It was one of the most unusual football games ever played

Published 12:00 am Saturday, October 9, 2010

One of the most unusual football games ever took place in Grapevine, Texas, on Nov. 7, 2008, when the Gainesville State School Tornadoes played the Faith Christian School Lions.

The Lions won the game by a score of 33–14. That was no surprise since Faith Christian’s record was 7–2 going into the game and Gainesville was 0–8, with only two touchdowns scored all year. But, the Tornadoes still doused their head coach Mark Williams, giving him a squirt-bottle shower with Gatorade in celebration.

Gaines-ville State School, located 75 miles north of Dallas, is no ordinary high school.  It’s a maximum-security facility of the Texas Youth Comm-ission, housing 300 juvenile offenders between the ages of 15 and 18 convicted for drugs, assault or robbery.

Unlike public schools, Friday nights are always away games, so there’s never a home field advantage and no fans. Many of their families had given up on them. When the team travels, 12 uniformed guards with handcuffs in their back pockets escort the 14 Gainesville players on and off the field.

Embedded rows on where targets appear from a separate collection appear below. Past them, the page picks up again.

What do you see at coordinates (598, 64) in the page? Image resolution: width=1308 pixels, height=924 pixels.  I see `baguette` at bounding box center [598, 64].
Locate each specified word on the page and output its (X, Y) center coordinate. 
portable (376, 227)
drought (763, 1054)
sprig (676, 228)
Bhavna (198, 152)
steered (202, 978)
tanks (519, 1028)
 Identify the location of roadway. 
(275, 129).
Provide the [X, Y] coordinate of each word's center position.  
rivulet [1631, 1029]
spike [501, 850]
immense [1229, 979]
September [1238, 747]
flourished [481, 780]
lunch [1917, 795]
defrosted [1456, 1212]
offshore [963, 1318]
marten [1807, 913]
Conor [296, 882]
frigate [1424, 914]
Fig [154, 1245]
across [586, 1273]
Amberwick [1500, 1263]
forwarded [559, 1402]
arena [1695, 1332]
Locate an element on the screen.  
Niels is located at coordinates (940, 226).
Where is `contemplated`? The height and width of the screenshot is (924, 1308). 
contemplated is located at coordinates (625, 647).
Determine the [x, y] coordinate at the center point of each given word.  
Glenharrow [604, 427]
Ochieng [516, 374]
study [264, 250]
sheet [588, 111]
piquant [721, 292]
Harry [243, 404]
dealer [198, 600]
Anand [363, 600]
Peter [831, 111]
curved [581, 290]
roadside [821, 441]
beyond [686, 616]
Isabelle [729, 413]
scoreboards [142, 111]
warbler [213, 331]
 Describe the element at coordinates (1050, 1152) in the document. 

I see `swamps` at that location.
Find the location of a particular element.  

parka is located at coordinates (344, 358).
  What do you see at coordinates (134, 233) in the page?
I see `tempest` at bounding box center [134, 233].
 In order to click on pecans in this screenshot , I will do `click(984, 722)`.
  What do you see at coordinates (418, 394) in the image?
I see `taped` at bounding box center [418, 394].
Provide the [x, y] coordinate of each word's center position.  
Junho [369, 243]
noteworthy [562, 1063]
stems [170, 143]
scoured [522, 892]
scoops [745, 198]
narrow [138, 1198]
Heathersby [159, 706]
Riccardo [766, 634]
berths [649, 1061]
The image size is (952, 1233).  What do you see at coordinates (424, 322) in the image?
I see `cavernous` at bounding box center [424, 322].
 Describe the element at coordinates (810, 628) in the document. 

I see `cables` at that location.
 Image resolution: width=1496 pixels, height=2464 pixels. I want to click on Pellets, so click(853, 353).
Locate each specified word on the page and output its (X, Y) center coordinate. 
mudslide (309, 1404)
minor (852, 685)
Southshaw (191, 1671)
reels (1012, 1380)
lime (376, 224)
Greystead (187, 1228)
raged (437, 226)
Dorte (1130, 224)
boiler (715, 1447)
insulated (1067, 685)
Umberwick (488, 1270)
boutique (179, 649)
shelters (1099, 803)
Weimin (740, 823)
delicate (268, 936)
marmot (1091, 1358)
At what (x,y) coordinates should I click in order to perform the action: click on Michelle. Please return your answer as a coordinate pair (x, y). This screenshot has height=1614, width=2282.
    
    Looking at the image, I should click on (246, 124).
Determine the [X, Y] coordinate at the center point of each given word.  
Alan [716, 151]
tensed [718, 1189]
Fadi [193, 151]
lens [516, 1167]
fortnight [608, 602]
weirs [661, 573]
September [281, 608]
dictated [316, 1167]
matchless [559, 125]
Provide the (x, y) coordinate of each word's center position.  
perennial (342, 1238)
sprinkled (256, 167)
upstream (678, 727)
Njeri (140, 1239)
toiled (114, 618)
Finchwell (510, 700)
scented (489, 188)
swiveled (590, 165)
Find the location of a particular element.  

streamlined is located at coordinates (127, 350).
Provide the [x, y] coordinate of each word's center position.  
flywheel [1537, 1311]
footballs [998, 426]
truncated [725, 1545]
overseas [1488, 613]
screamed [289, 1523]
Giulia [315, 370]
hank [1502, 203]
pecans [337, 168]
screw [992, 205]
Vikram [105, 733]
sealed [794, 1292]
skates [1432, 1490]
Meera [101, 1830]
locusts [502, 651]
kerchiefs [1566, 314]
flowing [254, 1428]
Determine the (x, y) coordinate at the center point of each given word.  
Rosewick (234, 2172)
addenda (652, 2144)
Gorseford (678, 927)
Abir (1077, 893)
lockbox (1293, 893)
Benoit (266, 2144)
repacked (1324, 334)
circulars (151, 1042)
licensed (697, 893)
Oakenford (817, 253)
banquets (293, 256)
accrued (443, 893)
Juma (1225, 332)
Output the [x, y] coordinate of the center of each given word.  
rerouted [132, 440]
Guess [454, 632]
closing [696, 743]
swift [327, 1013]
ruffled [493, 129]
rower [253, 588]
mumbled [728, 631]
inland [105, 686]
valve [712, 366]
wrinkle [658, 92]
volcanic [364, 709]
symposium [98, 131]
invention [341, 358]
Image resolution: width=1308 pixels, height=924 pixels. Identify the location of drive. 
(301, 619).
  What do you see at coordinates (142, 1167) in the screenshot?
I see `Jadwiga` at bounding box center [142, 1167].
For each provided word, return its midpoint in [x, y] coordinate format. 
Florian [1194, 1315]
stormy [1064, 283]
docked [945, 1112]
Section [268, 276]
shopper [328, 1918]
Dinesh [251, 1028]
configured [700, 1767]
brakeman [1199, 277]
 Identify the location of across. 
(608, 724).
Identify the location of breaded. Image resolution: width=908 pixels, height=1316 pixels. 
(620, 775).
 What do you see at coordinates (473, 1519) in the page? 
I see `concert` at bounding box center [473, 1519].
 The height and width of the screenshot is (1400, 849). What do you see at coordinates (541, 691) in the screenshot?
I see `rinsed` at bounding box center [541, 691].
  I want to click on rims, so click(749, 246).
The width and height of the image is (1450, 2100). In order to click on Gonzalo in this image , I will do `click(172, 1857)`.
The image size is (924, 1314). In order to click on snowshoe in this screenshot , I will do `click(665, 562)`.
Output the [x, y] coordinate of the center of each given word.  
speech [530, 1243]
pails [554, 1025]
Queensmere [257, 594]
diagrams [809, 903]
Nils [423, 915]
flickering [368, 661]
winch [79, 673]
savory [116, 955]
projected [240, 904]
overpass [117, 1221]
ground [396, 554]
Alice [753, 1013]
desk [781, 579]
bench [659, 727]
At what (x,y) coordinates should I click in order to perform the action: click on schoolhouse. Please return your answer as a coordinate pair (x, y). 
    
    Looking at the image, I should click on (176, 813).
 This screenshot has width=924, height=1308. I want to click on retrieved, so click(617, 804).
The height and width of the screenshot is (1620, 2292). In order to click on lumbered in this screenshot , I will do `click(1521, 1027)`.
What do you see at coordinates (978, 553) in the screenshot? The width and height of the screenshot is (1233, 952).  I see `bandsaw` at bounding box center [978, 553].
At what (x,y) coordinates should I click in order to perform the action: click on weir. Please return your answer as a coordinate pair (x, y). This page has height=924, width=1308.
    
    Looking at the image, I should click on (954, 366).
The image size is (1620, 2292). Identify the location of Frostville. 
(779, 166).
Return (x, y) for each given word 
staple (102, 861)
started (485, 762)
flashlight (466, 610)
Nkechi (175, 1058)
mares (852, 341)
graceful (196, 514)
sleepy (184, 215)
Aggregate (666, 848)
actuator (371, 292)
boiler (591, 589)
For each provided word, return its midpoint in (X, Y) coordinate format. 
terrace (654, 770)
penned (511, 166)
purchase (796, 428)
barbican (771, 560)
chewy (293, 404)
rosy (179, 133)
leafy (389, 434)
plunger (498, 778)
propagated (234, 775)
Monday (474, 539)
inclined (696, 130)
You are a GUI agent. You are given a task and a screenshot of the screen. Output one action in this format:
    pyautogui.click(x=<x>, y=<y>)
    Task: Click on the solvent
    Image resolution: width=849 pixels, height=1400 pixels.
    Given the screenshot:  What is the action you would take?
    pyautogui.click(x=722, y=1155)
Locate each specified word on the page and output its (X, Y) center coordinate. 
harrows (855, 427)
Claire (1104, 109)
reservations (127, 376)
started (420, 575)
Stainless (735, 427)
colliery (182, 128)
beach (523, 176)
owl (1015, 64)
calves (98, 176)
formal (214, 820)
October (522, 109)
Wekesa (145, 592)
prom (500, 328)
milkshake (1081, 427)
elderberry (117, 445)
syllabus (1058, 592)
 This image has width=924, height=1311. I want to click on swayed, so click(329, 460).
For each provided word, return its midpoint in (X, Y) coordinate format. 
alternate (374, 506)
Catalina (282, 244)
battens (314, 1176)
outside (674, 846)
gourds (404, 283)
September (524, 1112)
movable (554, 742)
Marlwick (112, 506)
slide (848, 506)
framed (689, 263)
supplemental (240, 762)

What makes this football game one of the most unusual ever played? Faith Christian’s Coach Kris Hogan contacted Gainesville Tornadoes Coach Mark Williams with an idea.

What if, on that one night, half of the Faith fans cheered for the other team? ESPN reporter Rick Reilly writes about an email Coach Hogan sent.

When one of his players wondered why they were doing this, Hogan replied, “Imagine if you didn’t have a home life. Imagine if everybody had pretty much given up on you. Now imagine what it would mean for hundreds of people to suddenly believe in you.”

In Grapevine, Texas, that Friday night, more than 200 Faith fans sat on the Gainesville side, cheering them on by first name.  Some of those fans formed a 40-yard spirit line for the Tornadoes to run through and a “Go Tornadoes” banner for the players to crash through at the end.

After the game, both teams met at mid-field to pray. The Gainesville quarterback Isaiah asked to lead in prayer. Coach Hogan recalls how that surprised everybody.

Isaiah said, “Lord, I don’t know how this happened, so I don’t know how to say, ‘Thank You,’ but I never would’ve known there was so many people in the world that cared about us.”

As the Gainesville Tornadoes walked back to their bus under the watchful eye of their guards, each player was given a bag with a burger, fries, soda and a Bible, along with an encouraging letter from a Faith player. Their parents patted players on the back and told them, “Nice game!”

Romans 12:6-8 describes the different gifts God has given each of us and our responsibility to make use of them. Verse eight says, “If it’s encouragement, let him encourage.”

George M. Adams once said, “Encouragement is oxygen to the soul.” Encouragement made a lasting impact in the lives of boys who desperately needed it during one of the most unusual football game ever played.